::: EXTRAIT :::

La vente du vin par Internet enjeu colossal

La vente du vin par Internet enjeu colossal

Le vin sur Internet
passe par le Nouveau Monde

Demain, toutes les transactions passeront par Internet. Dans le tourisme et l'hôtellerie. Ou le vin, où les pionniers sont Québécois. Et ça ne va sans mal, comme on a pu en juger sur place à Montréal.Par Pierre Thomas
A la veille de participer au jury des Sélections mondiales de Montréal (voir encadré), un informateur suisse nous avait glissé: «Le Québec a des problèmes avec l'Organisation mondiale du commerce (OMC)». On aurait pu légitimement croire que c'était à propos du monopole de la Société des alcools du Québec (SAQ), par qui toutes les transactions passent. Aujourd'hui, la SAQ est «le plus gros acheteur de vin au monde», explique Ghislain Laflamme, un de ses cadres. Fondé à l'époque où les Etats-Unis décrétaient la prohibition, le monopole d'Etat amène, aujourd'hui, un milliard de dollars par an dans les caisses de la Belle Province.

::: ENTRÉES FOURNIES :::

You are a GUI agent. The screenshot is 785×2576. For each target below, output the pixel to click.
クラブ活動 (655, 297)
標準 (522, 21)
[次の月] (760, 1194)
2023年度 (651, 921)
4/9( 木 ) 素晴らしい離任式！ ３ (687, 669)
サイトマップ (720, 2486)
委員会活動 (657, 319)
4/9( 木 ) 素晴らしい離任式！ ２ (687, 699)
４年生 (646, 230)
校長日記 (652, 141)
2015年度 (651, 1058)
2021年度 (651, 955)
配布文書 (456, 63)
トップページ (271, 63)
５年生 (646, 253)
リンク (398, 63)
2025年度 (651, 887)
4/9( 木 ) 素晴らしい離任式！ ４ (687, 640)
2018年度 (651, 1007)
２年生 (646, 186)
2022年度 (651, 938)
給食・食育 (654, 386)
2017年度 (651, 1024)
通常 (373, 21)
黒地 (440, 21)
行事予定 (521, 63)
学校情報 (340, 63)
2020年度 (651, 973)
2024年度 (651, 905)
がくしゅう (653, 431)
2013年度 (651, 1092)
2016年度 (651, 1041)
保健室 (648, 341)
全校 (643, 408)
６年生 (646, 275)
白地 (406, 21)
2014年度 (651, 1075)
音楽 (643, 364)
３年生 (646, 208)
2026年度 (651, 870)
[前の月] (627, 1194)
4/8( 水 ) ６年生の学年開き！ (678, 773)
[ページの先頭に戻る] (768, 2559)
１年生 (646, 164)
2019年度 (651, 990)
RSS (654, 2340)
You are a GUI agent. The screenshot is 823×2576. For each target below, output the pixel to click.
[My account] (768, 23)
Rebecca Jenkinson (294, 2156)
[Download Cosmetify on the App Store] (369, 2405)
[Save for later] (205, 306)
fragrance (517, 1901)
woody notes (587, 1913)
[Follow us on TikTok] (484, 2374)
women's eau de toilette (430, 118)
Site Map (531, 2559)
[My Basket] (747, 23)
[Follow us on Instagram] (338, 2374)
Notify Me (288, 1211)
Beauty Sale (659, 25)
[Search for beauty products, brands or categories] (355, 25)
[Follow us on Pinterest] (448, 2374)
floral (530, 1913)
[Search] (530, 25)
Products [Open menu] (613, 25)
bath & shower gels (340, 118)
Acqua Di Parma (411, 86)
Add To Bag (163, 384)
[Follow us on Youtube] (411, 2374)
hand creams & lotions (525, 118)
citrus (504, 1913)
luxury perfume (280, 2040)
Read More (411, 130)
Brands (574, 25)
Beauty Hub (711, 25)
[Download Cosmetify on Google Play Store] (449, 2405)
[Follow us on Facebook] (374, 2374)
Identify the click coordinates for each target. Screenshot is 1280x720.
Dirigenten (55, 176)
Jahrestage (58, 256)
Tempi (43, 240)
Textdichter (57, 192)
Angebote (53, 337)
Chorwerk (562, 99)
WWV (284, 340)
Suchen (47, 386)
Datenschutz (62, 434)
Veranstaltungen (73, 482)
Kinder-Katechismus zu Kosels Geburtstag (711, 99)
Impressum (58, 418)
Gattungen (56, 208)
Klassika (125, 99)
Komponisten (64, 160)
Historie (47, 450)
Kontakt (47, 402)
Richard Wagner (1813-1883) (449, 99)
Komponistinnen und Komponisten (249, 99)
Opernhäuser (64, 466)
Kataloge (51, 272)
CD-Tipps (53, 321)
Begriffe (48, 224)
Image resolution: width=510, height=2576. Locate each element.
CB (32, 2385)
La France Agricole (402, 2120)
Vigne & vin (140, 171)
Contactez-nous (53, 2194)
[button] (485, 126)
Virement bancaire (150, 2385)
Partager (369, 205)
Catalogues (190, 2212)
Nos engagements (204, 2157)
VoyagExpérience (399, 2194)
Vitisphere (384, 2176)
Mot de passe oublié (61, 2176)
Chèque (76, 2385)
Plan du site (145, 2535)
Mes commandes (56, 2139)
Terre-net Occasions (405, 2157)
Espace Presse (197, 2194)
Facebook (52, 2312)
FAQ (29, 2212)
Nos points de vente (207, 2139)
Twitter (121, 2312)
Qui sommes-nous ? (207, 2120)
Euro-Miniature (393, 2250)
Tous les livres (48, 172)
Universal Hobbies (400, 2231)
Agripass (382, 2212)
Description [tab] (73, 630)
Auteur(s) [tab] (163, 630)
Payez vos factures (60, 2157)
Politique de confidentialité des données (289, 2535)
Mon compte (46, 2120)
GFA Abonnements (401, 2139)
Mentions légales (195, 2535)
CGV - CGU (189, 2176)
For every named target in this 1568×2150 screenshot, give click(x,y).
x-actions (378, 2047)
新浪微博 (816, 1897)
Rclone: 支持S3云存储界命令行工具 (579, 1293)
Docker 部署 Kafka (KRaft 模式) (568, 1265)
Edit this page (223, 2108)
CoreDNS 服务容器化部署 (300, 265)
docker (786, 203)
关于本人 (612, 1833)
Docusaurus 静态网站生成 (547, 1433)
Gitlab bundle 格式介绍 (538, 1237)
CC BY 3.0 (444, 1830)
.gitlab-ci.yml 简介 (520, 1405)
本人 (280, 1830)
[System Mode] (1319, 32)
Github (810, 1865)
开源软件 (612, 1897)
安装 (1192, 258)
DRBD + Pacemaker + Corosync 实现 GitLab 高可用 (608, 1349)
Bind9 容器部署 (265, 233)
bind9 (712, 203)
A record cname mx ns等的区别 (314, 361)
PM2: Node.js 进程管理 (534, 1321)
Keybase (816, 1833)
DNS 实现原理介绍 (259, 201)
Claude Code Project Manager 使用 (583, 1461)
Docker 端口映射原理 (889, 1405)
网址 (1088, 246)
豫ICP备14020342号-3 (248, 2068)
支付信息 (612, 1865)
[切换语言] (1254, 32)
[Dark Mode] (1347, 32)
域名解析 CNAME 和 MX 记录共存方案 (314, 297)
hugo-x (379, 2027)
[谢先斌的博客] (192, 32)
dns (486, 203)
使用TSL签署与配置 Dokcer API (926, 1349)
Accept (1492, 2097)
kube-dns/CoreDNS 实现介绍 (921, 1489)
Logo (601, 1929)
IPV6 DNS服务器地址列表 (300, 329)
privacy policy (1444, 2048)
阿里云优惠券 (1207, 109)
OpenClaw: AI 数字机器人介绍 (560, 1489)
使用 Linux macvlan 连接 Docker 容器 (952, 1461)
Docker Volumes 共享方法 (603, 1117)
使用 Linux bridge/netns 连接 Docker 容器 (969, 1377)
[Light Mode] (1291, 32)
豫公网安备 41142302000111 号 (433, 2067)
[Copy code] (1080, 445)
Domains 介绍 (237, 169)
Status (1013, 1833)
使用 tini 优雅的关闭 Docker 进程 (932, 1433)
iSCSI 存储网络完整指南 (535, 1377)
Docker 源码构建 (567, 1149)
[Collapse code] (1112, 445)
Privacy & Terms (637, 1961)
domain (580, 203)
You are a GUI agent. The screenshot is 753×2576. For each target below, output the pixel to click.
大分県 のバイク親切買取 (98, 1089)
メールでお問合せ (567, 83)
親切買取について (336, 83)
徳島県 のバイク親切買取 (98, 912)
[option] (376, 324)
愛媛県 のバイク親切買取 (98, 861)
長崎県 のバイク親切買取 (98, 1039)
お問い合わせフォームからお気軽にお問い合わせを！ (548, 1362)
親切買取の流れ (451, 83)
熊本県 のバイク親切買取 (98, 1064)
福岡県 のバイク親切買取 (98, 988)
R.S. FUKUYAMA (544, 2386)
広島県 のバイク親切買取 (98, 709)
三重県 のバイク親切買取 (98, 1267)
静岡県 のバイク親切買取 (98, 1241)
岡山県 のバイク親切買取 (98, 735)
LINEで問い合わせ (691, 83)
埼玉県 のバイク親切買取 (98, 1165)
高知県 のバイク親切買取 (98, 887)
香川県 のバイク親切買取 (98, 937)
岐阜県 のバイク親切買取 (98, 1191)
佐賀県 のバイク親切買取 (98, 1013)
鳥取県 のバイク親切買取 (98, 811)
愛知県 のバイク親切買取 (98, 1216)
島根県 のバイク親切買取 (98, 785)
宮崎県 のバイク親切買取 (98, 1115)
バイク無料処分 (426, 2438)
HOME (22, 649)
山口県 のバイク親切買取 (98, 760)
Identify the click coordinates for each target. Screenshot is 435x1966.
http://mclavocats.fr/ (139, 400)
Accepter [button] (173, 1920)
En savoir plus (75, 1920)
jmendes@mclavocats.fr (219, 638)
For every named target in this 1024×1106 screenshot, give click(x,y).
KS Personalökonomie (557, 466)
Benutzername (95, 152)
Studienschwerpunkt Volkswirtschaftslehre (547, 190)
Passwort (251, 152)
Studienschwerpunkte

:::

### CONSIGNE A
Recopiez telles quelles les lignes des entrées, de celle qui contient « [前の月] (627, 1194) » jusqu'à celle qui contient « Beauty Sale (659, 25) », ces deux lignes comprises.
### CONSIGNE B
Continuez l'extrait sur la vente du vin par Internet à partir de sa dernière phrase.

### RÉPONSE ATTENDUE A
[前の月] (627, 1194)
4/8( 水 ) ６年生の学年開き！ (678, 773)
[ページの先頭に戻る] (768, 2559)
１年生 (646, 164)
2019年度 (651, 990)
RSS (654, 2340)
You are a GUI agent. The screenshot is 823×2576. For each target below, output the pixel to click.
[My account] (768, 23)
Rebecca Jenkinson (294, 2156)
[Download Cosmetify on the App Store] (369, 2405)
[Save for later] (205, 306)
fragrance (517, 1901)
woody notes (587, 1913)
[Follow us on TikTok] (484, 2374)
women's eau de toilette (430, 118)
Site Map (531, 2559)
[My Basket] (747, 23)
[Follow us on Instagram] (338, 2374)
Notify Me (288, 1211)
Beauty Sale (659, 25)

### RÉPONSE ATTENDUE B
Tout bénéfice pour l'Etat

L'augmentation de cet apport est mathématique: sur une bouteille de vin vendue 15 dollars au Québec, la matière première (y compris le transport!) ne représente que 5 dollars, les taxes diverses, 3 dollars, et les 7 derniers, soit 46%, sont pudiquement appelés une «majoration». Une sorte d'avance sur recette, qui permet d'assumer les frais de vente, de mise en marché, de distribution et d'administration, ainsi qu'un dividende à la caisse de l'Etat. La pompe à pinard actionne la pompe à finance. Voilà pourquoi le Québec, qui consommait en moyenne 12,3 l. de vin par habitant entre 94 et 98 a progressé à 15,3 l. ces quatre dernières années — et rejoint presque le Royaume-Uni (18 l.).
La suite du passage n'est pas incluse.